Joseph Rosenblatt, MD
- Position
- Program Co-Vice Chairman
Languages
- English
Certifications
- American Board of Internal Medicine
- American Board of Internal Med-Medical Oncology
CV
Specialties
- Hematology/Oncology – Internal Medicine
- Internal Medicine
Roles
- Professor of Medicine, Chief of Hematology- Oncology, William J. Harrington Chair in Hematology
Clinical Interests
Lymphoma, Leukemia ( CLL, SLL),
Multiple Myeloma and Related Blood Cancer, Hairy Cell
Research Interests
In the past 20 years, Dr. Rosenblatt’s work focused on human retroviruses, immune therapies for cancer and human gene therapy.
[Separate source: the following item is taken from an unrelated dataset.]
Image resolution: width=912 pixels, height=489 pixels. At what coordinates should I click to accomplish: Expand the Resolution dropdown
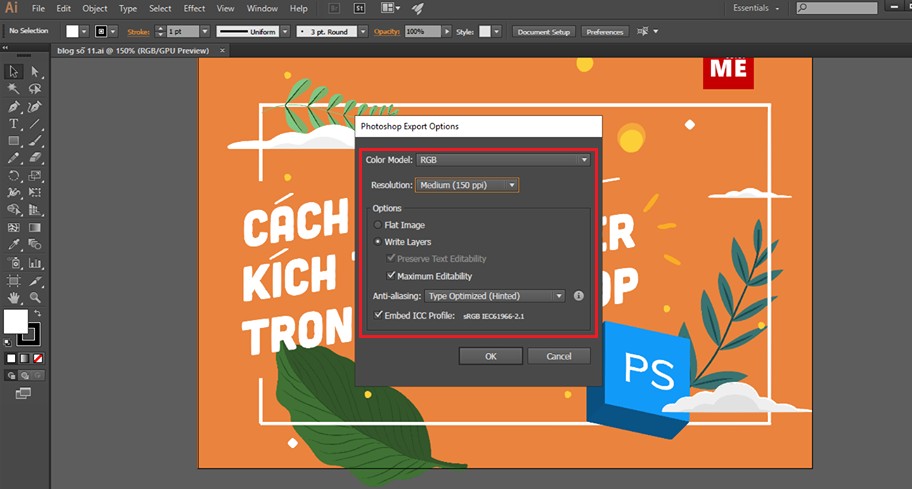click(x=467, y=185)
Current work is directed to development of novel immune therapy and gene therapy strategies for breast and other cancers. The lab investigates the potential role of recruitment of immune effector cells that elaborate constitutive and inflammatory chemokines on the development of an anti-tumor response and the role of chemokines delivered alone or in combination with expression of the costimulatory ligands CD80 (B7.1) or CD40L. Several delivery strategies have been investigated, including the use of use of Herpes Simplex virus amplicon vectors in several murine tumor models. The Herpes Simplex amplicons are also being tested for efficacy in augmenting the immunogenicity of malignant cells. Novel methods of immune effector molecule delivery, which involve delivery by antibodies of a costimulatory molecule, anti-angiogenic peptide or a chemokine are also under investigation. Antibody fusion proteins targeting the human breast cancer her2/neu antigen, linked to the extracellular domains of T-cell costimulatory ligands and /or chemokines have been synthesized and are being tested for their in vitro ability to bind to cognate antigenic targets and to deliver a local costimulatory signal or chemotaxis signal. A novel therapeutic, that fuses the anti-angiogenic peptide endostatin to anti-her2/neu antibody, shows excellent efficacy in preclinical models. Currently, Dr. Rosenblatt is using a novel B-cell deficient mouse model to test antibody fusion protein targeting to xenogeneic (e.g. CEA, her2/neu) antigens, while preserving T-cell immune effector functions. The B cell deficient model has also demonstrated enhanced TH1 T cell responses to tumor compared to those seen in the immunocompetent mouse.